# eh?



## alexachucarro (May 30, 2002)

What happened to my thread? The football thing. The biggest sporting event on the planet?

Hello? to the Swedes.

hmm this place?.....


----------



## lonny (May 30, 2002)

Trapattoni kick ass!
But let me add something:

WE NEED A FOOTBALL GAME FOR MAC!!!

Fifa would be great, but any will do!


----------



## Zenzefiloan (May 30, 2002)

I am from Greece,we did not make it(what a suprise right?)

So i have to support Spain(my girlfriend is Spanish)

OLE OLE OLE OLE OLEEEEE OLEEEEE


----------



## Frederic (May 30, 2002)

Well... I'm from France, so... Champions du Monde !


----------



## Winblows (May 30, 2002)

im american   ... but its gonna be argentina!! france or italy will take second, theyre both strong this year .. it blows my mind that holland didnt make it.. theyre beasts!!


----------



## dricci (May 30, 2002)

I thought football season was over?


----------



## nkuvu (May 30, 2002)

> _Originally posted by alexachucarro _
> *What happened to my thread? The football thing. The biggest sporting event on the planet?
> 
> Hello? to the Swedes.
> ...


Loooks like it was moved to the Bar & Grill thread _where it belongs_.    Last time I checked the latest sporting events are not Macintosh news.


----------



## Erix (May 30, 2002)

HEY! I can support my own country. 

Go Turkey go!!! We want the cup.

Erix.


----------



## Winblows (May 30, 2002)

> _Originally posted by dricci _
> *I thought football season was over?  *



that football doesnt count.. were talking about the real sport.. the actual game that uses your foot and the ball


----------



## simX (May 30, 2002)

> _Originally posted by Frederic _
> *Well... I'm from France, so... Champions du Monde !  *



Uh... mind you, that was the FIRST time.  The Italians have you beat by two world cups, so you'll have to wait at LEAST 8 years to be better than them. 

Go Italy!


----------



## fryke (May 30, 2002)

*sigh* i remember platini kicking that penalty faaaaar above the goal... 

brasiiiiiiil!

(I'm Swiss, we're not there...)

I want Portugal or Brasil to win this pretty cup... Oh and even most football (the one you call soccer) seasons are over. This is about the world cup.


----------



## uoba (May 30, 2002)

England first (only 'cause of the Liverpool players, otherwise my England patriotism is minimal), Brazil either on a par or a very close second (fiancee would kill me otherwise!!!!)

Big problem, our first baby is expected in the next 4 weeks!!!! I hope a game isn't on at the time!!


----------



## apb3 (May 30, 2002)

there is a great football game for the PC (i play it at work every once in a while ). It's called hooligans:storm over europe or something like that.

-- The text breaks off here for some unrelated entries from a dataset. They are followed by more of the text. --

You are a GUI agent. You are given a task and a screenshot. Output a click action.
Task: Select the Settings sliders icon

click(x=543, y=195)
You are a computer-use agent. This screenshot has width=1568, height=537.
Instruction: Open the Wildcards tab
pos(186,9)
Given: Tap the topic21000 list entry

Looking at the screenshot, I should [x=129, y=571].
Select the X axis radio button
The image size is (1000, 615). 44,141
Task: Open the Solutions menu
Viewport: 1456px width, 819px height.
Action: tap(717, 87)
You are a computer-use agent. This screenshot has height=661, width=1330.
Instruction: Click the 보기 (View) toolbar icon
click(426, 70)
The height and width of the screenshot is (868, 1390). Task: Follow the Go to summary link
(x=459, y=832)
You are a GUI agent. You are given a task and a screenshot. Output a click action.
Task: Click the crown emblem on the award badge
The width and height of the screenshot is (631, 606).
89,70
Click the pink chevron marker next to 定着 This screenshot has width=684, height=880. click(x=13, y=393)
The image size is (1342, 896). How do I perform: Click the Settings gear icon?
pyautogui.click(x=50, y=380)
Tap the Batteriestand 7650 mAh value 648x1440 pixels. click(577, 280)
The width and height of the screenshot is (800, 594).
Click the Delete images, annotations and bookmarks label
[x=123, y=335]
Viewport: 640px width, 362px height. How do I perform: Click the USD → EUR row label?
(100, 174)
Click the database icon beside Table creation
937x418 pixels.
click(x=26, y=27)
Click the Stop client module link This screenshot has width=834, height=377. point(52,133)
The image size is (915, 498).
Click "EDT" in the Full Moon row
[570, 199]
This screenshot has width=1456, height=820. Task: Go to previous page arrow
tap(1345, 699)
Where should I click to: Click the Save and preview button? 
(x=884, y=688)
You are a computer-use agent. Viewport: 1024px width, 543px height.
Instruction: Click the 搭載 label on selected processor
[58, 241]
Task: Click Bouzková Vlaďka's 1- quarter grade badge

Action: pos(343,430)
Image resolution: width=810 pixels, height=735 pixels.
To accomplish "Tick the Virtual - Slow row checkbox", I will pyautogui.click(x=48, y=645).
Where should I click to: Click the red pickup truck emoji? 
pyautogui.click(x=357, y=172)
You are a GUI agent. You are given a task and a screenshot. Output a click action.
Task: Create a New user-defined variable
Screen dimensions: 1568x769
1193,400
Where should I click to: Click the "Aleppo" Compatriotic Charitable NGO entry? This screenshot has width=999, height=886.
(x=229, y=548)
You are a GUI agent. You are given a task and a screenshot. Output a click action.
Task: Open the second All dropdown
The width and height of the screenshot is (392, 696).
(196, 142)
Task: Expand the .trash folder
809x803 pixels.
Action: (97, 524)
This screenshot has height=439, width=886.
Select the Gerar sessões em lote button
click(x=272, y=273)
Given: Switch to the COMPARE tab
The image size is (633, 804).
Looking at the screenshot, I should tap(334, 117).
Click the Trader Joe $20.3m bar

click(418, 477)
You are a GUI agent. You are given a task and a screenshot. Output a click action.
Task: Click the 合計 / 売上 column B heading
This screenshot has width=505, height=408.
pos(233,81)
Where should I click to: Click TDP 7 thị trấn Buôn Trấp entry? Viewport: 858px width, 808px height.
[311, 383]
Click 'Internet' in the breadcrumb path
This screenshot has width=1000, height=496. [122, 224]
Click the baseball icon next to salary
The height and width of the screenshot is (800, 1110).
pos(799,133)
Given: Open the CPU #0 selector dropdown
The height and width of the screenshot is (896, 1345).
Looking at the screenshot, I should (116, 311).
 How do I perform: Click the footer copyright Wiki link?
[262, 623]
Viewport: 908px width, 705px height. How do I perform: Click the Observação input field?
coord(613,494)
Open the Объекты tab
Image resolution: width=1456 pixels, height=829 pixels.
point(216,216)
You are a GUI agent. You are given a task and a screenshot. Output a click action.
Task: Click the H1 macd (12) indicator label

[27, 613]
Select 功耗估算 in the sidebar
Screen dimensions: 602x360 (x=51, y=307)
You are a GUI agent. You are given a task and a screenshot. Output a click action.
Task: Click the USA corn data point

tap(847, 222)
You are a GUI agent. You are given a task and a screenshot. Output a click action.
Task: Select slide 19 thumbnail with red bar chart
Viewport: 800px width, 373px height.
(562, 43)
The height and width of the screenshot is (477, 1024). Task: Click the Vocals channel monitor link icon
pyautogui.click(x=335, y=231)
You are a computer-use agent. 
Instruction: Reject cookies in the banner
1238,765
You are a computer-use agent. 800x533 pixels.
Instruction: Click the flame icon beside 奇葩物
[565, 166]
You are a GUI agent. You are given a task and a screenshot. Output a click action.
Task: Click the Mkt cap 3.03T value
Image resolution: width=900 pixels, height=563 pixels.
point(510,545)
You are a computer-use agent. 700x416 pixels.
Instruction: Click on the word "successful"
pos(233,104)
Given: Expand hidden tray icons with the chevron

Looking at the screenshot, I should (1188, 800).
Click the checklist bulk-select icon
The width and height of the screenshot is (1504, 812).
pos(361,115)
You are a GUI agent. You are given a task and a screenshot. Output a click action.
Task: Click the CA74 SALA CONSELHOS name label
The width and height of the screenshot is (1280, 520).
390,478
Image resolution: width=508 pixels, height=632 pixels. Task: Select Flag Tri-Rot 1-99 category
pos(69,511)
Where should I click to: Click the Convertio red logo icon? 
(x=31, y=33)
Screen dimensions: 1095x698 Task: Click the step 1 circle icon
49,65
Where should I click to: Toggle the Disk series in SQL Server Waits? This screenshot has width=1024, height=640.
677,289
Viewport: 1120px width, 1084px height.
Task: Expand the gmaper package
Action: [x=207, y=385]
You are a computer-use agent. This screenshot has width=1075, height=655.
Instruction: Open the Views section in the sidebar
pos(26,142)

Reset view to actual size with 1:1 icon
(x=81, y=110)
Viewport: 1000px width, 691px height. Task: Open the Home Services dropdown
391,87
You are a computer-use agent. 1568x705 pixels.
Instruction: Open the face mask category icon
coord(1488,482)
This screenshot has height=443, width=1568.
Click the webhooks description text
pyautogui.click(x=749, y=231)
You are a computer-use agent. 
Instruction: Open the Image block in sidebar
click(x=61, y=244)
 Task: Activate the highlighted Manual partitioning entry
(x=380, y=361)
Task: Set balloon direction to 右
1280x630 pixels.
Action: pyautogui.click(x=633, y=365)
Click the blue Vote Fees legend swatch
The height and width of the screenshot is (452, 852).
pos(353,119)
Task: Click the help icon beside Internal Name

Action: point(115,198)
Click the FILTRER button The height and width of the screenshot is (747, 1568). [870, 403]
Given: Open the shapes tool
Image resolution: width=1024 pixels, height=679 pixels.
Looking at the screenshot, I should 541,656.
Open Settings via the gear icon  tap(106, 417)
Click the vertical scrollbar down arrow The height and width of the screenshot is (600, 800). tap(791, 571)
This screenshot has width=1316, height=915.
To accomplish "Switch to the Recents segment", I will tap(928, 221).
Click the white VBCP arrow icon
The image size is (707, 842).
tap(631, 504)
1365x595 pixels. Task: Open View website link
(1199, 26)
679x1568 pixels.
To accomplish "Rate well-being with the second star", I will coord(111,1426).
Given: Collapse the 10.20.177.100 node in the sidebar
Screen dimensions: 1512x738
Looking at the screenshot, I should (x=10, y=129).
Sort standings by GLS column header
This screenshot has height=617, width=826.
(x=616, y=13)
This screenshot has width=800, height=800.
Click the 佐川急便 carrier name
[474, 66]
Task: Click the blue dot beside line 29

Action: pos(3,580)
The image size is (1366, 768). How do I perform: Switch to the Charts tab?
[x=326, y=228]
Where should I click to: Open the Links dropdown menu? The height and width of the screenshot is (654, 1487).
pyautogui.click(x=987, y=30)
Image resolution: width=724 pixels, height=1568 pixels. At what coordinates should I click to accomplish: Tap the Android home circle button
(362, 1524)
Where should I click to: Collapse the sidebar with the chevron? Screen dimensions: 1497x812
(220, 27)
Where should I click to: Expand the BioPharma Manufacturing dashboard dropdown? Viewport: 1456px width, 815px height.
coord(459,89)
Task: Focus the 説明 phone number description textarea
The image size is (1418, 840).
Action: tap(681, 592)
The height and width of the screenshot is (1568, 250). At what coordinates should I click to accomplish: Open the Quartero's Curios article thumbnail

supposedly, korea and japan were considering banning it until after the world cup. The developers wanted to release it there just in time for the world cup.


----------



## lonny (May 30, 2002)

Sorry guys... but with a coach like Trapattoni, and our players... it's gonna be hard against us!

I-T-A-L-I-A!!!!!!!!!


----------



## Frederic (May 30, 2002)

> _Originally posted by lonny _
> *Sorry guys... but with a coach like Trapattoni, and our players... it's gonna be hard against us!
> 
> I-T-A-L-I-A!!!!!!!!! *



Well... I strongly thing that France will win, but, if they does not, it could be Italy, yes. By the way, I LOVE your country, Ionny (I was living in Italy, as a child)


----------



## AdmiralAK (May 30, 2002)

the greek team should have kicked the brit's derriere. seriously their own coach said so! 

I still support greece...time to practice for the next world cup 
-- fo now though,...my pick is france 

Admiral


----------



## Zenzefiloan (May 30, 2002)

Let me clarify something Italy or Portugal will be the one team of the final. The other has to be one of France,Argentina,Spain,Brazil,England?

This is how the groups will break down after the group stages!!!

So I think that Argentina will win it but i hope tha italy can suprise everybody....i love la bella  Italia used to spent summer after summer in Venice.

As for the Americans:Who is going to win the NBA this year guys?I support Sacramento are they through....?


----------



## Zenzefiloan (May 30, 2002)

I am Greek ok!!!

Last time Greece went to the world cup they were playing the following system:4-4-2

they were beaten 4-0 from argentina
They were beaten 4-0 from bulgaria (i think)
And finaly               2-0 from Nigeria.

Next time we go maybe we have a better system who knows!!!!


----------



## Zenzefiloan (May 30, 2002)

Admiral any news about my problem with Greek characters?


----------



## uoba (May 30, 2002)

are strong, but like England you need your 2 top players fit (Vieri and Totti). Anyway, I do think Italy will win, then France, Argentina.

Anyway, 1 game I would do absolutely anything to get on the Mac (short of learning how to port games for a living!!!!) is... ISS Pro Evolution Soccer 2! The reality is fantastic, far exceeds FIFA 2002 for realism.


----------



## homer (May 30, 2002)

> _Originally posted by Zenzefiloan _
> *
> As for the Americans:Who is going to win the NBA this year guys?I support Sacramento are they through....? *



Sacramento's up 3-2 against the Lakers.  Game 6 is tomorrow night in LaLa Land.  

Go Kings!  (this from a guy living in Wisconsin).  I just can't stand the Lakers.    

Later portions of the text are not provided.